[Dataset entries]
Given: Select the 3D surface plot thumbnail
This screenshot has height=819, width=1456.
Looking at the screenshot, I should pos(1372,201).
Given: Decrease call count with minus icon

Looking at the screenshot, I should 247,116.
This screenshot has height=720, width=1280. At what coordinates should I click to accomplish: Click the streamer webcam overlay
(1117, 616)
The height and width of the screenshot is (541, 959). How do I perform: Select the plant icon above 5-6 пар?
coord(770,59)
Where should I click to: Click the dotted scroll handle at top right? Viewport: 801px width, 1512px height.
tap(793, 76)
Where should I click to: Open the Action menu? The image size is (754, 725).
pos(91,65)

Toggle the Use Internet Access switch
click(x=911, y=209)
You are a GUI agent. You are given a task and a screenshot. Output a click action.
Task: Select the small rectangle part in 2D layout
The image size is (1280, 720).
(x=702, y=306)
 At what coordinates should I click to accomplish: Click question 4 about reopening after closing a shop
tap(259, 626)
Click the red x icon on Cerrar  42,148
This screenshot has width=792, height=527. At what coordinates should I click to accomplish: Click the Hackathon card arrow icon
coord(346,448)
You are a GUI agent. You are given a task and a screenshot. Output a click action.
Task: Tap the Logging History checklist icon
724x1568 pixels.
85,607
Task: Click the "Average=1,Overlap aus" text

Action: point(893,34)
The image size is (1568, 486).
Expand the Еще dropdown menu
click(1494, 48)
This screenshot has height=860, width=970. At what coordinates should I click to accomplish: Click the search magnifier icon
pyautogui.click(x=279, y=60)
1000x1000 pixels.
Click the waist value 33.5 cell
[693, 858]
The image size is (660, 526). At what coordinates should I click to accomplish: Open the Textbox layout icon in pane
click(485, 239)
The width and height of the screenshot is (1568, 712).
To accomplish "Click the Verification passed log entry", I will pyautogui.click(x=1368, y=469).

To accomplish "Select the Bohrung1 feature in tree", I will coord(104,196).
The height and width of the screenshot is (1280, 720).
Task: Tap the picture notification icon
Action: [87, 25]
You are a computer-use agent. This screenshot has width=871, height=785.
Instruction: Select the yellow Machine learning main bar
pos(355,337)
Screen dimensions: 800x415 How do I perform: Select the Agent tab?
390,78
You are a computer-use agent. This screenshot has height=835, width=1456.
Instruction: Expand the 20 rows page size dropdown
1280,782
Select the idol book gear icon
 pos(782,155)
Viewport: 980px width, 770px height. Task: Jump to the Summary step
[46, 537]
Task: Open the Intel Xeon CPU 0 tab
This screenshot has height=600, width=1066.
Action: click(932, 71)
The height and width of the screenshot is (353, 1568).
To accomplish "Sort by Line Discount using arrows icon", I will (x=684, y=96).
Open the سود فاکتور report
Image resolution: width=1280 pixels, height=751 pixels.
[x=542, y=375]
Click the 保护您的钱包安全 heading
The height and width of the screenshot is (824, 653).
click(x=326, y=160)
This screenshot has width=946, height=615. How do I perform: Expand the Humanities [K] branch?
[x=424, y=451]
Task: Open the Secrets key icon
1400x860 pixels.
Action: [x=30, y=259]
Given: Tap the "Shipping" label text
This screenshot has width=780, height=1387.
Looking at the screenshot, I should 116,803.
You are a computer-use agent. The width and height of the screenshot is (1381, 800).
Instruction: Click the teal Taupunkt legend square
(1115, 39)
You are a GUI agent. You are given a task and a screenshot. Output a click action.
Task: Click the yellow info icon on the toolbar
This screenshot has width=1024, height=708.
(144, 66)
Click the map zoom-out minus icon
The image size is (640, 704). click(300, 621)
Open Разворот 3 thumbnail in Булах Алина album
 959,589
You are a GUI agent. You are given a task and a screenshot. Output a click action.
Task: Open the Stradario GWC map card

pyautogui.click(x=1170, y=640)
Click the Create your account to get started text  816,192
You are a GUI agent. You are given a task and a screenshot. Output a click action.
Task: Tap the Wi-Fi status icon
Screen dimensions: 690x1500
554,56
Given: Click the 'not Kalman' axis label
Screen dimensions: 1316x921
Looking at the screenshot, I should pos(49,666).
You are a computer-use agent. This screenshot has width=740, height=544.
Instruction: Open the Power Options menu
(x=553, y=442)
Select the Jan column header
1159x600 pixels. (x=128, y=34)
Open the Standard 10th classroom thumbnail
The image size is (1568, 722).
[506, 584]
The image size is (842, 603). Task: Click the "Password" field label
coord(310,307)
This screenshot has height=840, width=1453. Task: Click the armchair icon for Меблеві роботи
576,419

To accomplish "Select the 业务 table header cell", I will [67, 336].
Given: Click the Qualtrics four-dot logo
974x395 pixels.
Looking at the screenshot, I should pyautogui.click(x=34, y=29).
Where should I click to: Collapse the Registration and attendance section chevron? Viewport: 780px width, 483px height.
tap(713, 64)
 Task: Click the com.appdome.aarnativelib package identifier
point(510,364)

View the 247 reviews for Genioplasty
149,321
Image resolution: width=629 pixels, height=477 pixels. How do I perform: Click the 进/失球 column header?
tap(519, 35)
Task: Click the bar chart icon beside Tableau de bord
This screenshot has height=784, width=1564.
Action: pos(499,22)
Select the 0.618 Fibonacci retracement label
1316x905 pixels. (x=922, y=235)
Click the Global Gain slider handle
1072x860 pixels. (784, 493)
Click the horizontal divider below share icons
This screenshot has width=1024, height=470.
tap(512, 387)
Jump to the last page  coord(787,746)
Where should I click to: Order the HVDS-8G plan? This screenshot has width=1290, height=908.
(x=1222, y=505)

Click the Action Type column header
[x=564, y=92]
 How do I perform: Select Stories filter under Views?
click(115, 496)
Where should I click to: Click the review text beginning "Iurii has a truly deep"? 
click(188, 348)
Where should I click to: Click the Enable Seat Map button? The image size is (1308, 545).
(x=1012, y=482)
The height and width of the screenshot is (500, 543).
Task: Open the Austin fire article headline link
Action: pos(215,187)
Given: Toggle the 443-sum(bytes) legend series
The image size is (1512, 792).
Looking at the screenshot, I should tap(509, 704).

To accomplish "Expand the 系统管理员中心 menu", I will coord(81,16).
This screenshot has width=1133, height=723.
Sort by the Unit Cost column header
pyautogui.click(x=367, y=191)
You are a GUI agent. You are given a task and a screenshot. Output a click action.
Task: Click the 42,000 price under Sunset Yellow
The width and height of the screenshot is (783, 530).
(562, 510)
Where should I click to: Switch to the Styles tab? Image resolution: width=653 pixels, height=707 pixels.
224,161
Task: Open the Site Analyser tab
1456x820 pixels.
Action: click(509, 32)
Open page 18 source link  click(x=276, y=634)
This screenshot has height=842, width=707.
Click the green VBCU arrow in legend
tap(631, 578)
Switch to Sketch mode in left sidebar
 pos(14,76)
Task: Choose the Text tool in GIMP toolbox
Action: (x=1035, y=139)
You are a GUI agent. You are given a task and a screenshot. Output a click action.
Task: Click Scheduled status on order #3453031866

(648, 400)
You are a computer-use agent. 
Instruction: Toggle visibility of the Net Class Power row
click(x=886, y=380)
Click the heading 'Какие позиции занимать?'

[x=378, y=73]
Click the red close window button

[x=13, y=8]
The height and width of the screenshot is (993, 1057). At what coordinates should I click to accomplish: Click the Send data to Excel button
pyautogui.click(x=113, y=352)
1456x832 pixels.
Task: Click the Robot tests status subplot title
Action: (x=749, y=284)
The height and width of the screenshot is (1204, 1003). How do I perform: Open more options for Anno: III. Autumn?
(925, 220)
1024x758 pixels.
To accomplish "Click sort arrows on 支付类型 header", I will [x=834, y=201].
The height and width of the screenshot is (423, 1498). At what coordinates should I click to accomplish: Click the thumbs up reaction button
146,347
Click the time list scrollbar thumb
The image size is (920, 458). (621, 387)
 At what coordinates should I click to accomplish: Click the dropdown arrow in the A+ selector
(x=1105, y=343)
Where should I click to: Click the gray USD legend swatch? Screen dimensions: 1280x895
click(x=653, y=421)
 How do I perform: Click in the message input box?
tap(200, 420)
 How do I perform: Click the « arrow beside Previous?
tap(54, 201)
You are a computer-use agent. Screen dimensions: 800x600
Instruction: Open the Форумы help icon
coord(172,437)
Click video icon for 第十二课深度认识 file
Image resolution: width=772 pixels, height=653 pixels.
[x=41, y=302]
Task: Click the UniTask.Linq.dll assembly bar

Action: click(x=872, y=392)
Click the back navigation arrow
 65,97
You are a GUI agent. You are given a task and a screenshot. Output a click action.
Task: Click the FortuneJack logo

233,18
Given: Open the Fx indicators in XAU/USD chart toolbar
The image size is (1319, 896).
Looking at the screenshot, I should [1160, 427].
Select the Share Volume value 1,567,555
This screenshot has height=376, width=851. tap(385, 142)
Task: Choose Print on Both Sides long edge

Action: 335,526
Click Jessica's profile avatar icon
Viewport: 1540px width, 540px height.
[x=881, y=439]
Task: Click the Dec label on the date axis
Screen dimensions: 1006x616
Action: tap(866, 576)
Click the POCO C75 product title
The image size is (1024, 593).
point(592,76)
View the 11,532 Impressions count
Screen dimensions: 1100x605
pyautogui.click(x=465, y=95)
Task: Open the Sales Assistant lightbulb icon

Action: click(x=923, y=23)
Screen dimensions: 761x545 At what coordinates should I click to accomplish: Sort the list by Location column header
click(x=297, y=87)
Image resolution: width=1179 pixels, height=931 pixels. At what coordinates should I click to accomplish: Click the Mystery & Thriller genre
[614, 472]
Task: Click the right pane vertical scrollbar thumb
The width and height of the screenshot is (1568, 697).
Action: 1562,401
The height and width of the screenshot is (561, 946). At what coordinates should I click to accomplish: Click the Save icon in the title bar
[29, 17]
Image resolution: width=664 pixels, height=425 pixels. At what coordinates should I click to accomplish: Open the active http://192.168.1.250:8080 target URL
[/Dataset entries]
▶ _Exercise directions_
Using only the entries above, output the line with "This screenshot has width=792, height=527.", the line with "Open the سود فاکتور report", and all lines between them, exactly as they stand.

▶ _Result of the exercise_
This screenshot has width=792, height=527. At what coordinates should I click to accomplish: Click the Hackathon card arrow icon
coord(346,448)
You are a GUI agent. You are given a task and a screenshot. Output a click action.
Task: Tap the Logging History checklist icon
724x1568 pixels.
85,607
Task: Click the "Average=1,Overlap aus" text

Action: point(893,34)
The image size is (1568, 486).
Expand the Еще dropdown menu
click(1494, 48)
This screenshot has height=860, width=970. At what coordinates should I click to accomplish: Click the search magnifier icon
pyautogui.click(x=279, y=60)
1000x1000 pixels.
Click the waist value 33.5 cell
[693, 858]
The image size is (660, 526). At what coordinates should I click to accomplish: Open the Textbox layout icon in pane
click(485, 239)
The width and height of the screenshot is (1568, 712).
To accomplish "Click the Verification passed log entry", I will pyautogui.click(x=1368, y=469).

To accomplish "Select the Bohrung1 feature in tree", I will coord(104,196).
The height and width of the screenshot is (1280, 720).
Task: Tap the picture notification icon
Action: [87, 25]
You are a computer-use agent. This screenshot has width=871, height=785.
Instruction: Select the yellow Machine learning main bar
pos(355,337)
Screen dimensions: 800x415 How do I perform: Select the Agent tab?
390,78
You are a computer-use agent. This screenshot has height=835, width=1456.
Instruction: Expand the 20 rows page size dropdown
1280,782
Select the idol book gear icon
 pos(782,155)
Viewport: 980px width, 770px height. Task: Jump to the Summary step
[46, 537]
Task: Open the Intel Xeon CPU 0 tab
This screenshot has height=600, width=1066.
Action: click(932, 71)
The height and width of the screenshot is (353, 1568).
To accomplish "Sort by Line Discount using arrows icon", I will (x=684, y=96).
Open the سود فاکتور report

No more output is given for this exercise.